Investors last week snapped up the first domestic package of securities backed by an increasingly popular type of mortgage whose repayment usually depends on the death of the borrower.

Lehman Brothers issued $317 million of bonds backed by a portfolio of reverse mortgages held by Financial Freedom Senior Funding Corp. of Irvine, Calif. The deal follows the securitization of about $87 million of Canadian reverse mortgages this year.

Reverse mortgages let senior citizens tap the equity in their homes for cash to do home improvements or pay medical or other expenses. No payment is made until the borrower either dies -- leaving it to heirs to settle the loan -- or moves out of the home.

"These products are different from forward mortgage loans in the sense that what drives repayment are mortality and morbidity events," said James R. Mahoney, senior vice president at Financial Freedom.

Matthew C. Miller, a trader at Lehman Brothers, said reverse mortgages have "the potential to become almost as big as the home equity sector" as baby boomers become senior citizens. He said the firm wanted "to be the first one in the door" with a securitization of U.S. mortgages.

Unlike other mortgage-backed securities, the reverse-mortgage-backed securities carry no default risk, though they do have the same risk of declining property values. Prepayments are driven by age rather than interest rates, Mr. Miller said.

Once the market matures, Mr. Miller predicted, these securities will trade in the asset-backed, London interbank offered rate floater market at yields that fall between those for credit card and home equity bonds.

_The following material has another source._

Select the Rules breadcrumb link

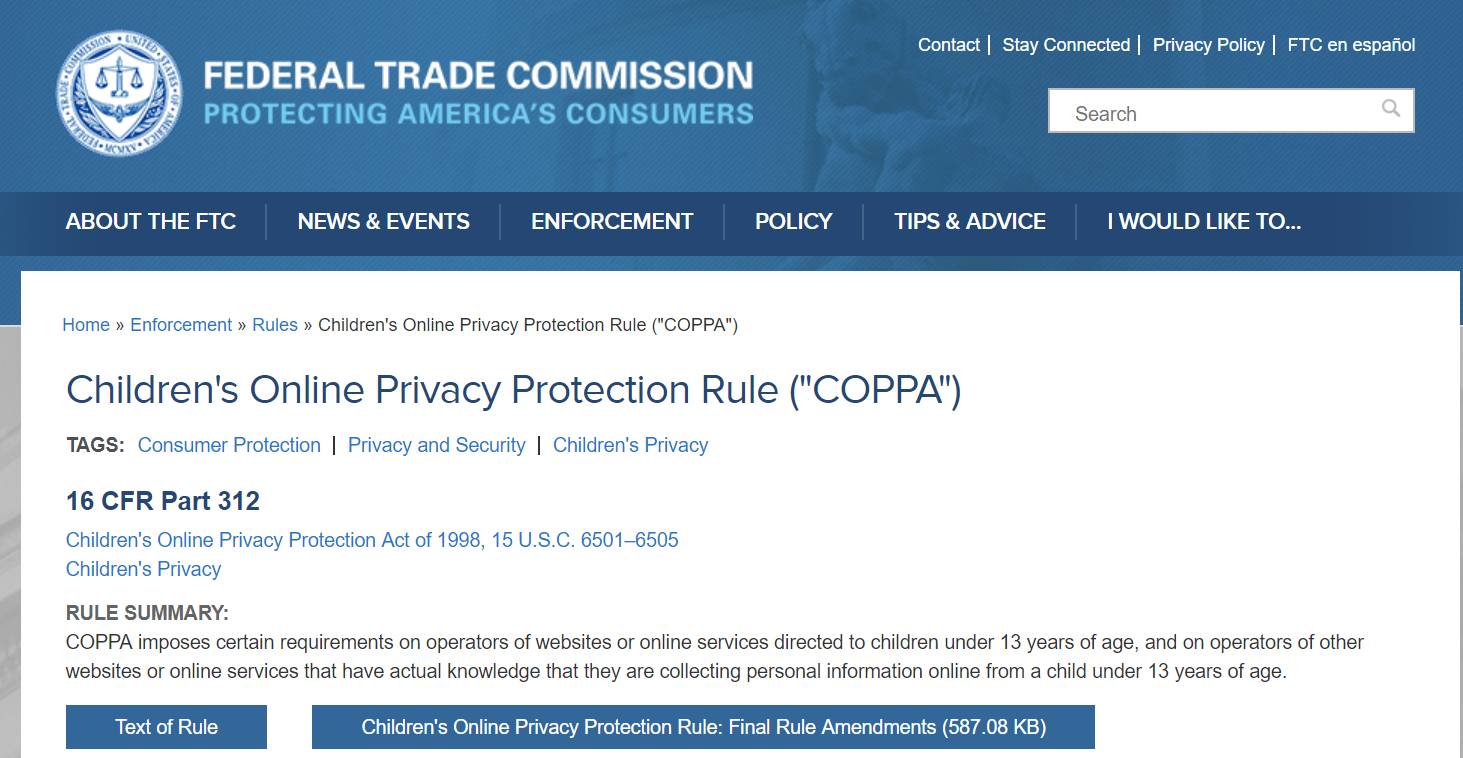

About 30 lenders account for the lion's share of reverse mortgages in the United States, said a spokesman for the National Reverse Mortgage Lenders Association in Washington. A product available under the Department of Housing and Urban Development's FHA program accounts for 90% of reverse mortgages, and the remaining 10% is divided between Fannie Mae's product and jumbo loans like the ones Lehman brought to market, he said.

Fannie Mae has estimated that one million reverse mortgages will be made in the next five years.

The securities issued last week were backed by reverse mortgages too large to conform to the requirements of Fannie Mae. Financial Freedom got the portfolio from Transamerica in June when it bought HomeFirst, a San Francisco servicer.

The securitization for Canadian Home Income Plan in Toronto got a AAA rating from Standard & Poor's.

In last week's securitization, S&P rated the AAA tranches, Moody's Investors Service rated the AAA, AA, and A tranches, and Duff & Phelps Credit Rating Co. rated AAA, AA, A, and BBB tranches. Insurance companies and fixed-income money managers were the main buyers of the bonds rated below AA, Mr. Miller said, and banks and money managers bought the AAA securities.